Request:
Please render every line of the listing below as a two-column Markdown table, with the columns Row and Line, numbering the rows in order and leaving out any blank lines.

Supplied material:
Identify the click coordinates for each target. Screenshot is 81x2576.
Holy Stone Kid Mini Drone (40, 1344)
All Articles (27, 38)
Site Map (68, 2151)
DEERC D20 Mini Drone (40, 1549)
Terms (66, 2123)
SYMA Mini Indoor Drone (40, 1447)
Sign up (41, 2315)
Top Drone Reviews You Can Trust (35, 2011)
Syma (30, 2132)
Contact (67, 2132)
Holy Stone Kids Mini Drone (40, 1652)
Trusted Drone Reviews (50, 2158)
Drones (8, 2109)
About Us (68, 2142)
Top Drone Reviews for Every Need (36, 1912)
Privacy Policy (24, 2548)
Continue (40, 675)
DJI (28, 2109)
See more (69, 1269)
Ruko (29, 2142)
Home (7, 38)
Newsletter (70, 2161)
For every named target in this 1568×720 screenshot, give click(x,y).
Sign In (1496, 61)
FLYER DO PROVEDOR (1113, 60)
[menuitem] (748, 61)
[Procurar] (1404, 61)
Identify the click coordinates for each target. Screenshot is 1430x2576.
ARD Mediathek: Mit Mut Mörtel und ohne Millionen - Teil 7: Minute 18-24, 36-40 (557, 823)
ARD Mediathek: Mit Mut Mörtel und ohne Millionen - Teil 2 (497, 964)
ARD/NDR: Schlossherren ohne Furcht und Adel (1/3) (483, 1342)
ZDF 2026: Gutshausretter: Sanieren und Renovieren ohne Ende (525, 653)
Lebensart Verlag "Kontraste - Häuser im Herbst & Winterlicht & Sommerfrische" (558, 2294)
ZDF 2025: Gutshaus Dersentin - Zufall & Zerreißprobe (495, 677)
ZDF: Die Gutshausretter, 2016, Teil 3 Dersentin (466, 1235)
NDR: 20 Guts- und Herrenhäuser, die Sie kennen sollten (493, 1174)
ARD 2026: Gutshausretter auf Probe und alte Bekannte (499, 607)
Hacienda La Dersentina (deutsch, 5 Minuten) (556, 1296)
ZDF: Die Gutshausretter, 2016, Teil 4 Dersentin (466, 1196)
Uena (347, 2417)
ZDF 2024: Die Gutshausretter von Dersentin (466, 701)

Answer to this problem:
| Row | Line |
|---|---|
| 1 | Identify the click coordinates for each target. Screenshot is 81x2576. |
| 2 | Holy Stone Kid Mini Drone (40, 1344) |
| 3 | All Articles (27, 38) |
| 4 | Site Map (68, 2151) |
| 5 | DEERC D20 Mini Drone (40, 1549) |
| 6 | Terms (66, 2123) |
| 7 | SYMA Mini Indoor Drone (40, 1447) |
| 8 | Sign up (41, 2315) |
| 9 | Top Drone Reviews You Can Trust (35, 2011) |
| 10 | Syma (30, 2132) |
| 11 | Contact (67, 2132) |
| 12 | Holy Stone Kids Mini Drone (40, 1652) |
| 13 | Trusted Drone Reviews (50, 2158) |
| 14 | Drones (8, 2109) |
| 15 | About Us (68, 2142) |
| 16 | Top Drone Reviews for Every Need (36, 1912) |
| 17 | Privacy Policy (24, 2548) |
| 18 | Continue (40, 675) |
| 19 | DJI (28, 2109) |
| 20 | See more (69, 1269) |
| 21 | Ruko (29, 2142) |
| 22 | Home (7, 38) |
| 23 | Newsletter (70, 2161) |
| 24 | For every named target in this 1568×720 screenshot, give click(x,y). |
| 25 | Sign In (1496, 61) |
| 26 | FLYER DO PROVEDOR (1113, 60) |
| 27 | [menuitem] (748, 61) |
| 28 | [Procurar] (1404, 61) |
| 29 | Identify the click coordinates for each target. Screenshot is 1430x2576. |
| 30 | ARD Mediathek: Mit Mut Mörtel und ohne Millionen - Teil 7: Minute 18-24, 36-40 (557, 823) |
| 31 | ARD Mediathek: Mit Mut Mörtel und ohne Millionen - Teil 2 (497, 964) |
| 32 | ARD/NDR: Schlossherren ohne Furcht und Adel (1/3) (483, 1342) |
| 33 | ZDF 2026: Gutshausretter: Sanieren und Renovieren ohne Ende (525, 653) |
| 34 | Lebensart Verlag "Kontraste - Häuser im Herbst & Winterlicht & Sommerfrische" (558, 2294) |
| 35 | ZDF 2025: Gutshaus Dersentin - Zufall & Zerreißprobe (495, 677) |
| 36 | ZDF: Die Gutshausretter, 2016, Teil 3 Dersentin (466, 1235) |
| 37 | NDR: 20 Guts- und Herrenhäuser, die Sie kennen sollten (493, 1174) |
| 38 | ARD 2026: Gutshausretter auf Probe und alte Bekannte (499, 607) |
| 39 | Hacienda La Dersentina (deutsch, 5 Minuten) (556, 1296) |
| 40 | ZDF: Die Gutshausretter, 2016, Teil 4 Dersentin (466, 1196) |
| 41 | Uena (347, 2417) |
| 42 | ZDF 2024: Die Gutshausretter von Dersentin (466, 701) |